**Problem to work on:**
Please rewrite the material below as a Markdown table with the columns No. and Line, giving each nonblank line its own numbered row and leaving out the blank lines.
"""
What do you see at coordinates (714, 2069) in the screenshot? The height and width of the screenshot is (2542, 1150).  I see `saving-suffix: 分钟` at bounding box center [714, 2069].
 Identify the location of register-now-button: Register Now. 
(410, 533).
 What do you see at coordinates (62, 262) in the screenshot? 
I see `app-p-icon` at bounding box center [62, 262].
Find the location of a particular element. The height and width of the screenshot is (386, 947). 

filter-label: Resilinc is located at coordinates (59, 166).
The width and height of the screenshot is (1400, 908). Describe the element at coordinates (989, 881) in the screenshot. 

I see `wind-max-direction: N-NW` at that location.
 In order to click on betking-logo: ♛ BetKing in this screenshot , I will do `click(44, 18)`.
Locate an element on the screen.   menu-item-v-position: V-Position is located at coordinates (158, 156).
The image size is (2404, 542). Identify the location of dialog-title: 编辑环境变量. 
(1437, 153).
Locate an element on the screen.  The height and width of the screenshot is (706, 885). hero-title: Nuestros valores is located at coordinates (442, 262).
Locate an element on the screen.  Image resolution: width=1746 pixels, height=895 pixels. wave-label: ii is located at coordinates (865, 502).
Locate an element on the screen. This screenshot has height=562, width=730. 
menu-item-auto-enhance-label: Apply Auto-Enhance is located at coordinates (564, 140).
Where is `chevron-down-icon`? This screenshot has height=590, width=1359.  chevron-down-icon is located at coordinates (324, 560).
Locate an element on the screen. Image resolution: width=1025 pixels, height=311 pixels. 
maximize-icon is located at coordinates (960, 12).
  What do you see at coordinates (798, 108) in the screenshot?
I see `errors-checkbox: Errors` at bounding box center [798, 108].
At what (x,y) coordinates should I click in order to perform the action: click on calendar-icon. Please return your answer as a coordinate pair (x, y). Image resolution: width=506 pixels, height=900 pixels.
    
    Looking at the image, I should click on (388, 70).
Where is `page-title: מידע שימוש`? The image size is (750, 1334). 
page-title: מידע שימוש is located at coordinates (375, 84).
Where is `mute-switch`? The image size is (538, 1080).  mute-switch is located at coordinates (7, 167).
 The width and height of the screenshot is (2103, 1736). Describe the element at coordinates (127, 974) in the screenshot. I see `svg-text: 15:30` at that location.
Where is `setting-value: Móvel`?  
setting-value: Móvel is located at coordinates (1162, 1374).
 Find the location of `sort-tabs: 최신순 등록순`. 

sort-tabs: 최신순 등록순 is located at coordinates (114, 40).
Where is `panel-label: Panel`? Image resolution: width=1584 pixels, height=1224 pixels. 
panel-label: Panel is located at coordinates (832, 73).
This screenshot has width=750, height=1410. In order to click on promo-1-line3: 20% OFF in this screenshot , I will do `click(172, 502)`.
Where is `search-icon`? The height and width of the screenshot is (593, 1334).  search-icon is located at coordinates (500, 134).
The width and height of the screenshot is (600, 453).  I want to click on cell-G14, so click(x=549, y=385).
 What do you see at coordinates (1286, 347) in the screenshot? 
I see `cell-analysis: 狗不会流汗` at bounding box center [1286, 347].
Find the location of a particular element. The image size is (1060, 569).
"""
**Answer section:**
| No. | Line |
|---|---|
| 1 | What do you see at coordinates (714, 2069) in the screenshot? The height and width of the screenshot is (2542, 1150).  I see `saving-suffix: 分钟` at bounding box center [714, 2069]. |
| 2 |  Identify the location of register-now-button: Register Now.  |
| 3 | (410, 533). |
| 4 |  What do you see at coordinates (62, 262) in the screenshot?  |
| 5 | I see `app-p-icon` at bounding box center [62, 262]. |
| 6 | Find the location of a particular element. The height and width of the screenshot is (386, 947).  |
| 7 | filter-label: Resilinc is located at coordinates (59, 166). |
| 8 | The width and height of the screenshot is (1400, 908). Describe the element at coordinates (989, 881) in the screenshot.  |
| 9 | I see `wind-max-direction: N-NW` at that location. |
| 10 |  In order to click on betking-logo: ♛ BetKing in this screenshot , I will do `click(44, 18)`. |
| 11 | Locate an element on the screen.   menu-item-v-position: V-Position is located at coordinates (158, 156). |
| 12 | The image size is (2404, 542). Identify the location of dialog-title: 编辑环境变量.  |
| 13 | (1437, 153). |
| 14 | Locate an element on the screen.  The height and width of the screenshot is (706, 885). hero-title: Nuestros valores is located at coordinates (442, 262). |
| 15 | Locate an element on the screen.  Image resolution: width=1746 pixels, height=895 pixels. wave-label: ii is located at coordinates (865, 502). |
| 16 | Locate an element on the screen. This screenshot has height=562, width=730.  |
| 17 | menu-item-auto-enhance-label: Apply Auto-Enhance is located at coordinates (564, 140). |
| 18 | Where is `chevron-down-icon`? This screenshot has height=590, width=1359.  chevron-down-icon is located at coordinates (324, 560). |
| 19 | Locate an element on the screen. Image resolution: width=1025 pixels, height=311 pixels.  |
| 20 | maximize-icon is located at coordinates (960, 12). |
| 21 |   What do you see at coordinates (798, 108) in the screenshot? |
| 22 | I see `errors-checkbox: Errors` at bounding box center [798, 108]. |
| 23 | At what (x,y) coordinates should I click in order to perform the action: click on calendar-icon. Please return your answer as a coordinate pair (x, y). Image resolution: width=506 pixels, height=900 pixels. |
| 24 |     Looking at the image, I should click on (388, 70). |
| 25 | Where is `page-title: מידע שימוש`? The image size is (750, 1334).  |
| 26 | page-title: מידע שימוש is located at coordinates (375, 84). |
| 27 | Where is `mute-switch`? The image size is (538, 1080).  mute-switch is located at coordinates (7, 167). |
| 28 |  The width and height of the screenshot is (2103, 1736). Describe the element at coordinates (127, 974) in the screenshot. I see `svg-text: 15:30` at that location. |
| 29 | Where is `setting-value: Móvel`?   |
| 30 | setting-value: Móvel is located at coordinates (1162, 1374). |
| 31 |  Find the location of `sort-tabs: 최신순 등록순`.  |
| 32 | sort-tabs: 최신순 등록순 is located at coordinates (114, 40). |
| 33 | Where is `panel-label: Panel`? Image resolution: width=1584 pixels, height=1224 pixels.  |
| 34 | panel-label: Panel is located at coordinates (832, 73). |
| 35 | This screenshot has width=750, height=1410. In order to click on promo-1-line3: 20% OFF in this screenshot , I will do `click(172, 502)`. |
| 36 | Where is `search-icon`? The height and width of the screenshot is (593, 1334).  search-icon is located at coordinates (500, 134). |
| 37 | The width and height of the screenshot is (600, 453).  I want to click on cell-G14, so click(x=549, y=385). |
| 38 |  What do you see at coordinates (1286, 347) in the screenshot?  |
| 39 | I see `cell-analysis: 狗不会流汗` at bounding box center [1286, 347]. |
| 40 | Find the location of a particular element. The image size is (1060, 569). |